Write a main program "fastq2fasta" that can accept a FASTQ file and convert it either to FASTA or to a pair of files FASTA and quality.

Write another main program "fasta2fastq" that can accept a FASTA plus quality file and convert the pair to FASTQ.

I will test your programs with the following commands:

fastq2fasta < foo.fastq  > foo.fasta
fastq2fasta --33 --in foo.fastq --out foo.fasta --qual foo.qual
fastq2fasta --64 --in foo.fastq --out foo.fasta --qual foo.qual

fasta2fastq --64 --in foo.fasta --qual foo.qual --out foo.fastq
fasta2fastq --33 --in foo.fasta --qual foo.qual --out foo.fastq

You may find it useful to do other variants (merging datafiles, automatically generating extensions, detecting errors in the input, ...), but the core of this assignment is producing reusable sequence parsers and sequence output in a couple of the most common formats. Get the core functionality working completely before you try adding bells and whistles. Core functionality and readable, simple code is more important than error checking or reporting. Note that empty files and empty sequences are legal (even common) use cases, and should not cause crashes.

Because the specification here is deliberately vague about the precise output format to use, I will be checking output by using your program to convert from one format to another, then my program to covert back. I will expect the results of that conversion to be identical to doing both conversions with my programs. If your programs produce legal files with the correct data in them, I should be able to read them and get identical results, even if the formatting choices are different from the choices I make.

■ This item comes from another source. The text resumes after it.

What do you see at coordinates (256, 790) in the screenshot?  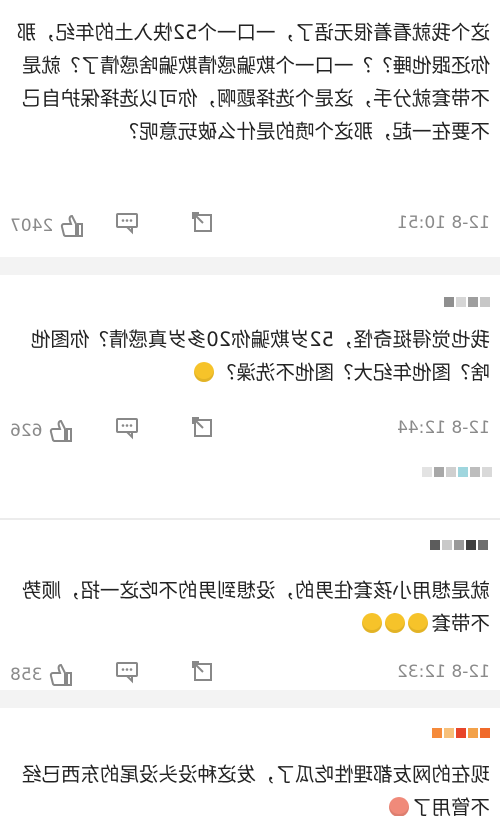 I see `comment-text-content: 现在的网友都理性吃瓜了，发这种没头没尾的东西已经不管用了` at bounding box center [256, 790].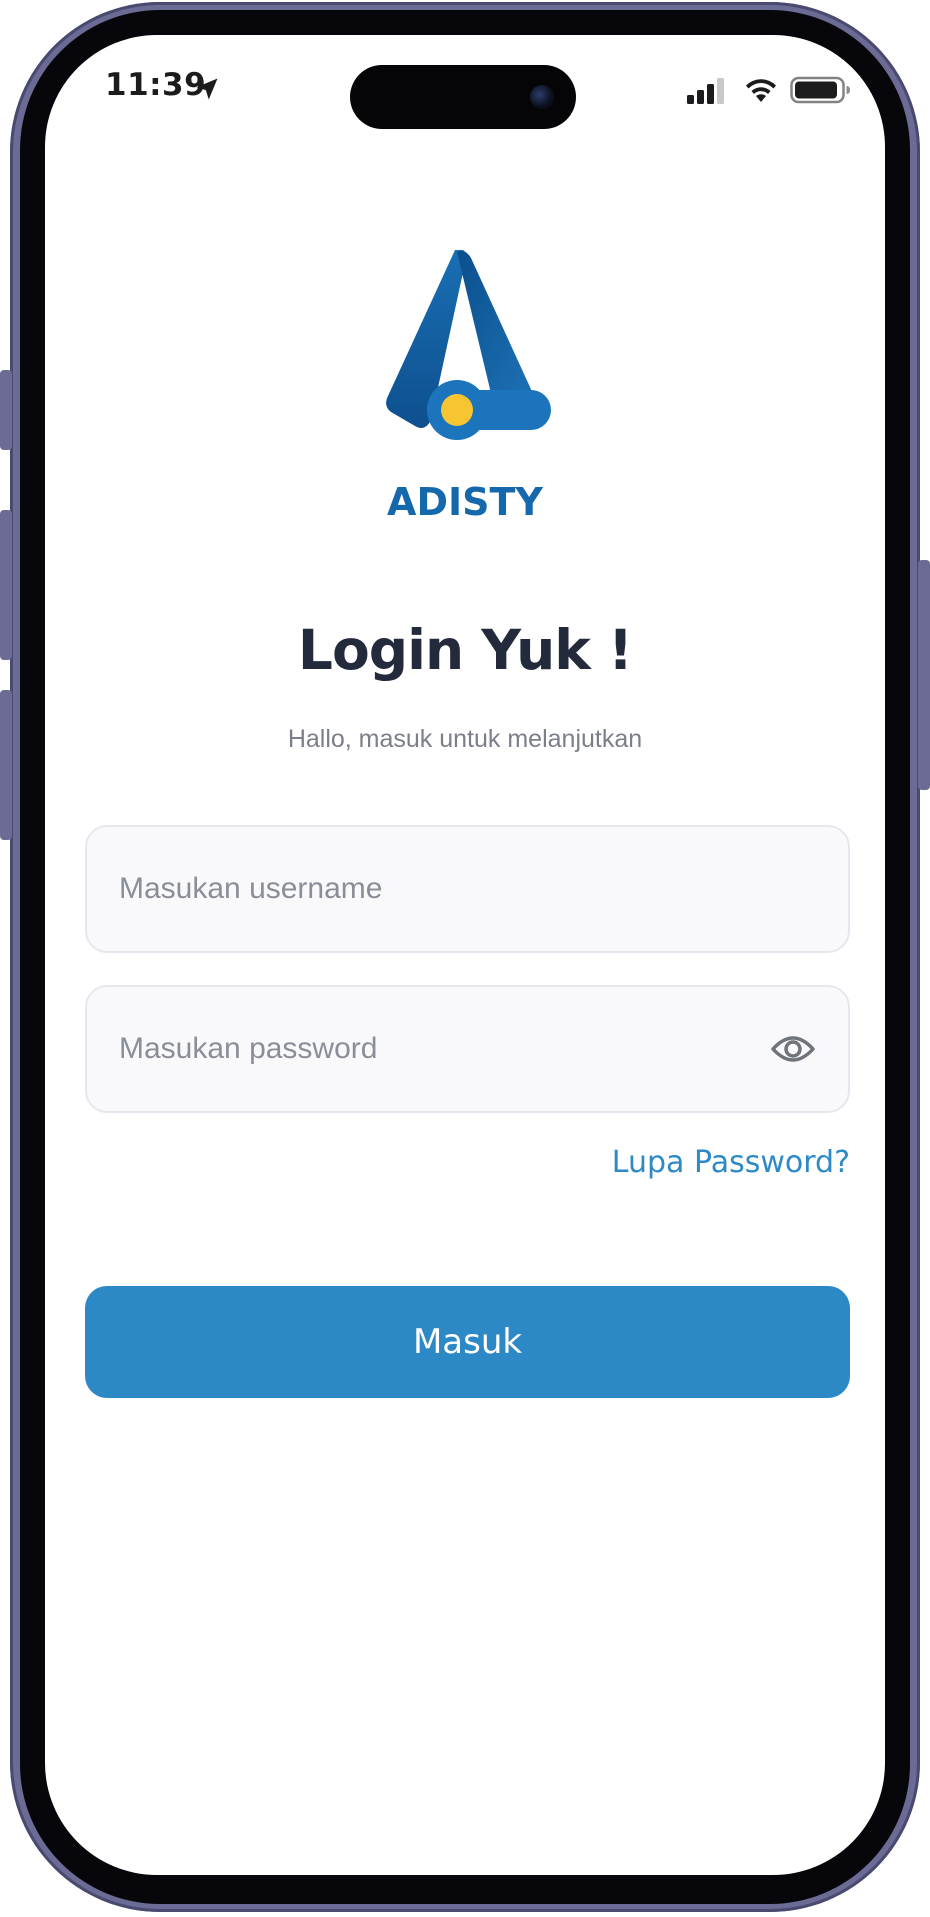  Describe the element at coordinates (924, 675) in the screenshot. I see `power-button` at that location.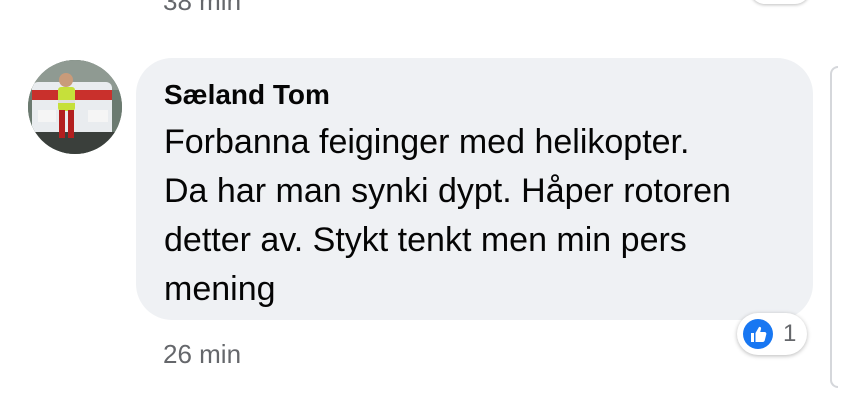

There are a few fastq test files for your use in http://users.soe.ucsc.edu/~dbernick/bme205/ Note: I believe that 7_1.fastq is deliberately bad. I've also provided tiny.fasta, tiny.qual, and tiny.fastq files for quicker testing (tiny.fastq is a Phred+33 file and has the same data as tiny.fasta and tiny.qual, but may stress some fastq parsers).

Note: the following text is borrowed from David Bernick's assignment in Fall 2011:

Think carefully about boundary conditions: an empty file, an id line with a zero-length sequence, a mis-ordered FASTQ file (ID lines of sequence and quality lines are both specified but not equal). For this exercise we will not allow quality lines without an ID specified.

The program should also report to stderr (not stdout—we don't want to contaminate the output files) any anomalies that might be found, and the assumptions that are made about the input file. There are no specific requirements for what you must report, but some things to consider include the following: Is it a PHRED+33 or PHRED+64 file? How many records were found? How many bad records were found (missing IDs, duplicate IDs, wrong number of quality scores, sequence without quality or quality section without sequence, ...)?

Any error messages to stderr should be fairly terse. You probably want to report only once errors that are likely to be in many sequences (like quality score out of range for PHRED+33 or illegal character in sequence). I would like to see short informative messages like

ERROR: '@' not in first column for 'HWI-ST611_0189:1:1101:1237:2140#0/1'
ERROR: not FASTA format, sequence line before first id line.
WARNING: input has no sequences.
WARNING: input has 3 empty sequences.

Parsing assignment Due Friday, 2012 Oct 12